Risk propagation modelling and resilience assessment of supply chain networks based on an improved SIS model
提出一个嵌入决策的SIS动力学模型,整合性能触发的干预检测、动态资源调配和拓扑感知的资源分配,构建四维韧性评估框架,揭示极端冲击下动态性能韧性比结构因素更关键。
Traditional assessment methods fail to capture the dynamic interplay between risk propagation and managerial interventions, and cannot precisely quantify the evolutionary mechanisms underlying Supply Chain Network Resilience (SCNR). This study proposes a decision-embedded SIS dynamics model that explicitly integrates performance-state-triggered intervention detection, dynamic resource mobilisation, and topology-aware resource allocation into the modelling framework, enabling intervention behaviours to be endogenously activated by real-time system performance dynamics. Grounded in the complete life-cycle trajectory of disruption–intervention–recovery–adaptation, this study constructs a comprehensive four-dimensional resilience assessment framework encompassing absorptive, recovery, adaptive, and structural dimensions.

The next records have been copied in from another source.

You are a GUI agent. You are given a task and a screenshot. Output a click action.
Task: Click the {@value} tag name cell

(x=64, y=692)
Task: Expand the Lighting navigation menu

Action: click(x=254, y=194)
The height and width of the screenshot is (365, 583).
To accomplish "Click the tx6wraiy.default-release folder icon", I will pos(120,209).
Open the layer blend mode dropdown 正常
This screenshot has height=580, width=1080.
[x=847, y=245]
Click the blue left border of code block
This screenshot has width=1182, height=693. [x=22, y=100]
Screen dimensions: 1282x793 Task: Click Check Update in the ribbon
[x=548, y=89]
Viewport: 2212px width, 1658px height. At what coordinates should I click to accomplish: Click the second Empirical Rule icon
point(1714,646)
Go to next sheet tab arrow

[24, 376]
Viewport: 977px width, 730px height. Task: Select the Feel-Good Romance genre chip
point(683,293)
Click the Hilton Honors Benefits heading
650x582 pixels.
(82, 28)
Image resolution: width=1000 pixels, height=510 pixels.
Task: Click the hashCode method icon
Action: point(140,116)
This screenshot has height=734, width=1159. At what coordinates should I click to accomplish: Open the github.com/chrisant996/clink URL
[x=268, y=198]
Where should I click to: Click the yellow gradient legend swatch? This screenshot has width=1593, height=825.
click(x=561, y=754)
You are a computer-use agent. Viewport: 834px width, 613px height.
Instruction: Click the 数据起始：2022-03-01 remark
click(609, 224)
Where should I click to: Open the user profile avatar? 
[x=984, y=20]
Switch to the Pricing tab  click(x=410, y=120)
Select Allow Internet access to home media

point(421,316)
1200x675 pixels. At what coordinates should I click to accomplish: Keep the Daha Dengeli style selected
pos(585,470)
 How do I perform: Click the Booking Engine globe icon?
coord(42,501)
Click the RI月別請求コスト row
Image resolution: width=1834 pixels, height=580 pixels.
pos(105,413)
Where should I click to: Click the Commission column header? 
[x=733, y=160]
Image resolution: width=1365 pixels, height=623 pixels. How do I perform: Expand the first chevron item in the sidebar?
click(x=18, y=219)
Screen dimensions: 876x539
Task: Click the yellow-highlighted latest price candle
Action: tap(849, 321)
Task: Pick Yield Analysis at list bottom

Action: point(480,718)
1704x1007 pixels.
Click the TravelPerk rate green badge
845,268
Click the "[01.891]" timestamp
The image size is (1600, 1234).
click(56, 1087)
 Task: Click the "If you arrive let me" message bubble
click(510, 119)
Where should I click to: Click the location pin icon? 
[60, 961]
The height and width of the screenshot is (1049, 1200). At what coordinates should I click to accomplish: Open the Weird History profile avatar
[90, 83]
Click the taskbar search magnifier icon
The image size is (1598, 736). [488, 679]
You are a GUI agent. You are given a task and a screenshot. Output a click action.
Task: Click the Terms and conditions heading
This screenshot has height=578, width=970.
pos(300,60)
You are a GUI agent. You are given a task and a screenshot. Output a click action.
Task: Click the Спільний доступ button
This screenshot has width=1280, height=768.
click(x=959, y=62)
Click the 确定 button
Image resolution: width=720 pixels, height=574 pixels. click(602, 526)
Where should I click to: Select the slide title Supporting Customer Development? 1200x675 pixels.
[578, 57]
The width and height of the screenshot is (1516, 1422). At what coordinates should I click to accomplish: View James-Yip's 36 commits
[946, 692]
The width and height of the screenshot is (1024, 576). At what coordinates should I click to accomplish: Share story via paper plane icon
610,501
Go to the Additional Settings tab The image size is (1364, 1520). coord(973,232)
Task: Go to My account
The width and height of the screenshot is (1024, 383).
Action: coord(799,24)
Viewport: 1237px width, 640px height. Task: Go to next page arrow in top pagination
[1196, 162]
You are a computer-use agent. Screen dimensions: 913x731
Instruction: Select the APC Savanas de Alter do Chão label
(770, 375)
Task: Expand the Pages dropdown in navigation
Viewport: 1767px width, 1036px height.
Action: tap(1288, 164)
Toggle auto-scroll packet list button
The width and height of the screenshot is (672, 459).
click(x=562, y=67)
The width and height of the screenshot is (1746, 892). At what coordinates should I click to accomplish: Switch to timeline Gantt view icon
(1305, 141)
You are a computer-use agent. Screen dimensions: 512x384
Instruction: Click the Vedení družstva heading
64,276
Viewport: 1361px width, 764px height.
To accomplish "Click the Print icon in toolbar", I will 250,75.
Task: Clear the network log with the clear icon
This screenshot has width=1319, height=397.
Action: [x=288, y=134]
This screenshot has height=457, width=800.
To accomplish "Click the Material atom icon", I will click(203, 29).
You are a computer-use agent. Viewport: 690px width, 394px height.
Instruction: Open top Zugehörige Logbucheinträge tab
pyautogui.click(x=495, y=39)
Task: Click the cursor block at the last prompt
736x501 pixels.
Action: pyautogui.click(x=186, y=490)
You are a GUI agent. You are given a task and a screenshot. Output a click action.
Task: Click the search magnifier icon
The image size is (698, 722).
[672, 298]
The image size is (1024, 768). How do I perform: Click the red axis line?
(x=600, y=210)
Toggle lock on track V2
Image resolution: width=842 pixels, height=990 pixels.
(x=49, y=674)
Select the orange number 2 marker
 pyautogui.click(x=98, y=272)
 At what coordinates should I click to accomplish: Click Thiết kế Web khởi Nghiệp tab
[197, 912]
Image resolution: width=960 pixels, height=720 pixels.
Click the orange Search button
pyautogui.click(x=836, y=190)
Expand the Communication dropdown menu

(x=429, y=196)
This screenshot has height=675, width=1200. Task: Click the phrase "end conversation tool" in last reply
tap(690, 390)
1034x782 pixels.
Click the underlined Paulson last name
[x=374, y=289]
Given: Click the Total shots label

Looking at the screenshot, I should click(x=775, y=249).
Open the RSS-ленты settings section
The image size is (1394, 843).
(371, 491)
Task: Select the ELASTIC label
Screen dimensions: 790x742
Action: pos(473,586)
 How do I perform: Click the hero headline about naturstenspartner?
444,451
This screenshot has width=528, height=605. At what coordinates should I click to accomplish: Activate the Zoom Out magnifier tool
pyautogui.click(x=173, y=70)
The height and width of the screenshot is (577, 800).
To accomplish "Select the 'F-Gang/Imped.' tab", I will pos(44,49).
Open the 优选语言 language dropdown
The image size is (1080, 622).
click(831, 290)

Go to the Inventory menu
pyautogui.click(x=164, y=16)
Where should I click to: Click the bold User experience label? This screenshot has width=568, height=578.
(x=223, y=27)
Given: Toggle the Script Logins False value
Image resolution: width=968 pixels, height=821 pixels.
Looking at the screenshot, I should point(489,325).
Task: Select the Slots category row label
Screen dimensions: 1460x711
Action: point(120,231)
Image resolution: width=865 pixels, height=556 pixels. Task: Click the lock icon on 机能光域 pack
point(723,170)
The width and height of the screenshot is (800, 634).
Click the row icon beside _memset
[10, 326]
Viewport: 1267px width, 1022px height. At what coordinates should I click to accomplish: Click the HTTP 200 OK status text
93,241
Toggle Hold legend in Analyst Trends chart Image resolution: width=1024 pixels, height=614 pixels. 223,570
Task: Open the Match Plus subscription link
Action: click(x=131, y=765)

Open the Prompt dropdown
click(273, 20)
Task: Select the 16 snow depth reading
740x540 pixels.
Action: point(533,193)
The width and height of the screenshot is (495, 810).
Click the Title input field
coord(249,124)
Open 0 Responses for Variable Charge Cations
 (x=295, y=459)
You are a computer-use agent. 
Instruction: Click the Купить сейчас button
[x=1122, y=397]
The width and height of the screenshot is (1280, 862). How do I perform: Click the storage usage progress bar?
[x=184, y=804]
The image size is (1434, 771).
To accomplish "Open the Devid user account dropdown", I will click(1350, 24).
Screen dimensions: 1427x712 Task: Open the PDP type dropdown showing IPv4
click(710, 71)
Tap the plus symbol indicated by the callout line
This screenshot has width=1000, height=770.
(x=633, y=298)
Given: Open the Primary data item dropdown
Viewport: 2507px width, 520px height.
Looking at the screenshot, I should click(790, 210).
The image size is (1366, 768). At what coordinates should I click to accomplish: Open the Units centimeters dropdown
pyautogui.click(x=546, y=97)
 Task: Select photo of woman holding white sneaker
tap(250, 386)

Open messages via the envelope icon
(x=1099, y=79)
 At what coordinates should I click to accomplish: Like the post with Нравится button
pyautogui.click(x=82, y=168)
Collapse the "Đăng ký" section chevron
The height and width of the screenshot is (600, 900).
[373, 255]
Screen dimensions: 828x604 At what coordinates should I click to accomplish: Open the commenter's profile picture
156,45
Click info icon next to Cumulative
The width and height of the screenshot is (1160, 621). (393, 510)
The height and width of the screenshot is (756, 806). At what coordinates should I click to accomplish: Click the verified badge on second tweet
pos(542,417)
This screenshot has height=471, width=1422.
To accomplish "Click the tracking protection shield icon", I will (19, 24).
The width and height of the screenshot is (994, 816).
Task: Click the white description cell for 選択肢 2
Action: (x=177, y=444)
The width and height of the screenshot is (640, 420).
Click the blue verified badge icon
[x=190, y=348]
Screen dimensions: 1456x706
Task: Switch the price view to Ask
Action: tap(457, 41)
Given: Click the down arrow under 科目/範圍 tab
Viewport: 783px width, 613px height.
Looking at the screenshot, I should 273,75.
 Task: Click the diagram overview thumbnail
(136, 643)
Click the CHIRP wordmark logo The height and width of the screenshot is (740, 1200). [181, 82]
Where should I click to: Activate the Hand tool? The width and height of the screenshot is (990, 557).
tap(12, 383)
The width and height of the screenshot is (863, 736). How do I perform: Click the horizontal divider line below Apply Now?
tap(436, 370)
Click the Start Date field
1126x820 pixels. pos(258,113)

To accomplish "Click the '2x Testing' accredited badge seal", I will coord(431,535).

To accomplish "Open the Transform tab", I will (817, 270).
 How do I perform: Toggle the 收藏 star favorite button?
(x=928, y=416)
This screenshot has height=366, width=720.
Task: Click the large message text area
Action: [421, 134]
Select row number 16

The findings demonstrate that, while physical topology integrity governs SCNR under low-intensity shocks, the contribution of dynamic performance resilience metrics significantly surpasses that of structural factors under extreme shocks inducing large-scale structural fragmentation, thereby emerging as the decisive determinant of system viability. By breaking the autonomy constraint inherent in classical risk propagation models, this study provides a quantitative decision-making benchmark for differentiated resilience governance of SCNs under resource constraints.